先日のトーハクの宿題を解決するために、この三美人を改めて確認しました。

f:id:Melonpankuma:20161208213159j:plain

二階で柏紋入り団扇を持つのは、高島おひさ。 江戸浅草随神門脇の水茶屋(巻せんべい屋)の評判娘、おひさの家紋は丸に三つ柏。

f:id:Melonpankuma:20161208213158j:plain

文を読むのは、前掛けに桐紋があるので難波屋おきた。浅草隋身門前の水茶屋の娘おきたの家紋は五七桐紋。

 

そして、謎の床下にひそむもう一人の娘。寛政の三美人ならば富本豊雛が真っ先に出てくるのでしょうが、前掛けをしているから茶屋の娘です。富本豊雛は吉原の玉村屋抱えの高名な芸者で富本節の師匠ですから、当てはまりません。それに富本豊雛なら家紋は五つ立ち桜ですが、帯も前かけの模様も桜ではありません。

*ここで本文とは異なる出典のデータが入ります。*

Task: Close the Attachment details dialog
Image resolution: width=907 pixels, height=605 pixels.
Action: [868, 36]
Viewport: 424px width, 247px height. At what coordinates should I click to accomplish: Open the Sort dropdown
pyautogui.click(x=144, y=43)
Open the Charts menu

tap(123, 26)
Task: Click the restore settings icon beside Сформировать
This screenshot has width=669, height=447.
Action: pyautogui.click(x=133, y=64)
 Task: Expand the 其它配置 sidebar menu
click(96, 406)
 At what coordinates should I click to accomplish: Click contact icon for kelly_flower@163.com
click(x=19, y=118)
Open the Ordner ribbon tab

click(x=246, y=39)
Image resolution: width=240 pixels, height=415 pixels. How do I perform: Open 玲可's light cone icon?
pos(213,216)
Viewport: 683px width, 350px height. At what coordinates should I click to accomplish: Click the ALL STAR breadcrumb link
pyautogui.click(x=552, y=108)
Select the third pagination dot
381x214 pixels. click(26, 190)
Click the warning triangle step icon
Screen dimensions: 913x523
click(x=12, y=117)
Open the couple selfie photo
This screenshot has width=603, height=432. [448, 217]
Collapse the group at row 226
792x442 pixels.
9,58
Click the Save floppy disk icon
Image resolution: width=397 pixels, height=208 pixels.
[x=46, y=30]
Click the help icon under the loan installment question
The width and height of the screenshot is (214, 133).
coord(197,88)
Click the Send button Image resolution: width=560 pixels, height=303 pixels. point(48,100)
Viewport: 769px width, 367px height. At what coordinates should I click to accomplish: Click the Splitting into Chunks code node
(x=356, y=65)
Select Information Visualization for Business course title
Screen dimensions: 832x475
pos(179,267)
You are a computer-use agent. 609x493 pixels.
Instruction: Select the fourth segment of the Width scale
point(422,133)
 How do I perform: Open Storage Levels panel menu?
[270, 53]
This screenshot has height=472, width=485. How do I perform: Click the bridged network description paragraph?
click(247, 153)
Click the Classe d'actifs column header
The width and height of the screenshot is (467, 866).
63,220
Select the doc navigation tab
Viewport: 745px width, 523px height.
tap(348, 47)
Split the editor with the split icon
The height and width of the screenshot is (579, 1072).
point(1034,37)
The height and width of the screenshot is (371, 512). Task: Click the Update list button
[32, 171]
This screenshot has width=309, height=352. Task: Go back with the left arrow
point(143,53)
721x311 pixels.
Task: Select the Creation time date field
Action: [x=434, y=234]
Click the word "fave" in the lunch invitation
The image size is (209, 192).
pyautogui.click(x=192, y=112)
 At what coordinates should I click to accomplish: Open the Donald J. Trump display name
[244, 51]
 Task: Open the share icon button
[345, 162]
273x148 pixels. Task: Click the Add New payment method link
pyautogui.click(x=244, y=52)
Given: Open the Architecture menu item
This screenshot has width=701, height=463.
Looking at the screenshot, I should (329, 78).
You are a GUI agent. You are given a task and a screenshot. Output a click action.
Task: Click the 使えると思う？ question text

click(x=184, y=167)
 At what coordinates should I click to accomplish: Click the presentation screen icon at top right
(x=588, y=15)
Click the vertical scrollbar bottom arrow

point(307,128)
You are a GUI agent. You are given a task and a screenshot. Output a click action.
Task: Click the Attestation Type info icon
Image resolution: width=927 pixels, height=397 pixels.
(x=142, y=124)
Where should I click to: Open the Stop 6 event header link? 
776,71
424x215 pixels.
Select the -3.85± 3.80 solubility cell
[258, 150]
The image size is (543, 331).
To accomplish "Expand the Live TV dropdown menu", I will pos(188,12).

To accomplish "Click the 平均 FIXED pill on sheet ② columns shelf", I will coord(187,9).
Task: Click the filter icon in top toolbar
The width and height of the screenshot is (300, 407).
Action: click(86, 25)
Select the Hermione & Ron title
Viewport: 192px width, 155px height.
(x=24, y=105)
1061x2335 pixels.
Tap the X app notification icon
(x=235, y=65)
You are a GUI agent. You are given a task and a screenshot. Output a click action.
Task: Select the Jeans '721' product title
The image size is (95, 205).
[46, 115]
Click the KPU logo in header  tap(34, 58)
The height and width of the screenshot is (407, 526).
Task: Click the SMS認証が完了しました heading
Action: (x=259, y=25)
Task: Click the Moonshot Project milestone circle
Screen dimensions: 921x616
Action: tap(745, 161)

f:id:Melonpankuma:20161208213157j:plain

f:id:Melonpankuma:20161208213155j:plain

当時の茶屋娘を調べると、鳥文斎栄之の《茶屋娘見立雁金五人男》がありました。《茶屋娘見立雁金五人男》では茶屋娘5人の上に家紋が描かれていてわかりやすく、右から、菊本おはん、立花屋おたつ、難波屋おきた、高島おひさ、中村屋おもよです。一番右の暖簾の家紋と床下の娘の前掛けの柄が同じであることに気づきました。つまり、床下の娘は菊本おはんです。わかってみれば、帯の模様も菊に見えます。菊本おはんは江戸芝神明前の水茶屋の娘です。家紋はおそらく丸に木瓜紋でしょう。

謎が溶けて、すっきり。

 

といいつつ、この絵を調べている途中で気になる本を見つけて「見たて」と「やつし」の違いがわからなくなりました。改めて取り寄せて読むつもりです。行けば行くほど謎だらけになるトーハク沼。おそろしや。

 

帰りに、冬の不忍池をぶらぶら。枯れた蓮に覆われてくすんで見えますが、水鳥の群れが来ているので、実は賑やかなのでした。

f:id:Melonpankuma:20161208213147j:plain

昼ご飯抜きでふらふら歩き回っていたせいで、気がついたらお腹がぺこぺこ。上野西郷会館の地下にある銀座ライオンに入ってナポリタンです。

f:id:Melonpankuma:20161208213146j:plain

疲れていたので、甘いトマトソースがおいしかった。